• **Work required**
Which rows below contain the word "Viewport"? Pick out each one and copy it in full.

• **Entries supplied**
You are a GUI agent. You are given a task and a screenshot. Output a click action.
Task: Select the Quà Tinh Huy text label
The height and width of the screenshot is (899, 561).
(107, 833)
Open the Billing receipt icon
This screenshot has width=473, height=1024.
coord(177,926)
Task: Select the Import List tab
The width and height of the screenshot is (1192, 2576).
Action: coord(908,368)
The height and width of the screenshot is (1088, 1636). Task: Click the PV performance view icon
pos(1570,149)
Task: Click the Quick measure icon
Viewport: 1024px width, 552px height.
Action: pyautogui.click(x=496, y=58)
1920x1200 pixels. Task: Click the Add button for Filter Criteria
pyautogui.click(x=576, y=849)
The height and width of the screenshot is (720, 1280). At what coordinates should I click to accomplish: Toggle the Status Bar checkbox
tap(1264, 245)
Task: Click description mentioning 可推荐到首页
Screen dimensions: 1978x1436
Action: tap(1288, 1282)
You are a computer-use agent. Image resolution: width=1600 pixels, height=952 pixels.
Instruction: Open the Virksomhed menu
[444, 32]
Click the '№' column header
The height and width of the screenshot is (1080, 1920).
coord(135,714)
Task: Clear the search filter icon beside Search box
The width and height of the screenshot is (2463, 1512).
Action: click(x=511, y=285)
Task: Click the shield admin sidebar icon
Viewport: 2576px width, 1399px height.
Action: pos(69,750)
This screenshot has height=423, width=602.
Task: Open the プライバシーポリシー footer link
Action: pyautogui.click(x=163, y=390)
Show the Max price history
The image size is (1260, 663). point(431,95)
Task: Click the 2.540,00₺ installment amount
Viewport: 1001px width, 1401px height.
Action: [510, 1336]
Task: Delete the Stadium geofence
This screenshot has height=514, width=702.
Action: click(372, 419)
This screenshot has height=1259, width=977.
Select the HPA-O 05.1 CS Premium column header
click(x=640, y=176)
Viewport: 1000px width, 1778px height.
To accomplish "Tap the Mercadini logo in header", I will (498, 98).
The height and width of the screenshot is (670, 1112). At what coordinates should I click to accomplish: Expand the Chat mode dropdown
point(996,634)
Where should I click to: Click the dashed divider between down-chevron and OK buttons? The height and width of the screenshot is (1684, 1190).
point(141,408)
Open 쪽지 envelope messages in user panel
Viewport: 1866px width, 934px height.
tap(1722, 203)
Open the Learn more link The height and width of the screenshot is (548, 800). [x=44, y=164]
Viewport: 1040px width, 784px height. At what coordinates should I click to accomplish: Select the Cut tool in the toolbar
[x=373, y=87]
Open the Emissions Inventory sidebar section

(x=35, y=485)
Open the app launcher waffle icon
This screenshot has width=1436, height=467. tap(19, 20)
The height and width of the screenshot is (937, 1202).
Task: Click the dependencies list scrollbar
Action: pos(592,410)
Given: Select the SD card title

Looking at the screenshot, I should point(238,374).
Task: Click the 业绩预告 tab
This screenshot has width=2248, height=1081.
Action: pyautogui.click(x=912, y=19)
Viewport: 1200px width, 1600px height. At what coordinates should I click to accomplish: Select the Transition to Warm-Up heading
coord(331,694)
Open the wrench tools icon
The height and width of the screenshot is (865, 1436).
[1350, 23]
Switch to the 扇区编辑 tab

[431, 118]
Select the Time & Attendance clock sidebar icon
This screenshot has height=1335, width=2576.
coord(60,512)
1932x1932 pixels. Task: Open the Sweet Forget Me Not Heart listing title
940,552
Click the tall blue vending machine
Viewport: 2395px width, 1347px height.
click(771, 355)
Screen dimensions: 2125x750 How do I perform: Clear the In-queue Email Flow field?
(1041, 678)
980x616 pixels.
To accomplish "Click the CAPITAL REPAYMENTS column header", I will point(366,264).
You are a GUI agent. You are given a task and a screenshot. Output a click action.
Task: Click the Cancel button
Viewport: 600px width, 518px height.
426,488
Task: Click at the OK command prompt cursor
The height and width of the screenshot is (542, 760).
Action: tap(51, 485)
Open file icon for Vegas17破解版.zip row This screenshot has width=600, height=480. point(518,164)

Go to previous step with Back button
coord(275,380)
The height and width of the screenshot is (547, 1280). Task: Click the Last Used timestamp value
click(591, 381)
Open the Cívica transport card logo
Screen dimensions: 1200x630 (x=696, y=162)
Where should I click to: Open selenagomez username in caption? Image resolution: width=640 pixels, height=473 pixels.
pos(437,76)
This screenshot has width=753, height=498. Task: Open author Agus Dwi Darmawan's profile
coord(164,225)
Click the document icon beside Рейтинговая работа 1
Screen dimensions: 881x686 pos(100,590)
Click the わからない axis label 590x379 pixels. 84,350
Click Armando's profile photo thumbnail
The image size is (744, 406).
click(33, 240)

• **Solution to the exercise**
Viewport: 1024px width, 552px height.
Viewport: 2576px width, 1399px height.
Viewport: 1001px width, 1401px height.
Viewport: 1000px width, 1778px height.
Viewport: 1866px width, 934px height.
Viewport: 1040px width, 784px height. At what coordinates should I click to accomplish: Select the Cut tool in the toolbar
Viewport: 1200px width, 1600px height. At what coordinates should I click to accomplish: Select the Transition to Warm-Up heading
Viewport: 2395px width, 1347px height.
Viewport: 600px width, 518px height.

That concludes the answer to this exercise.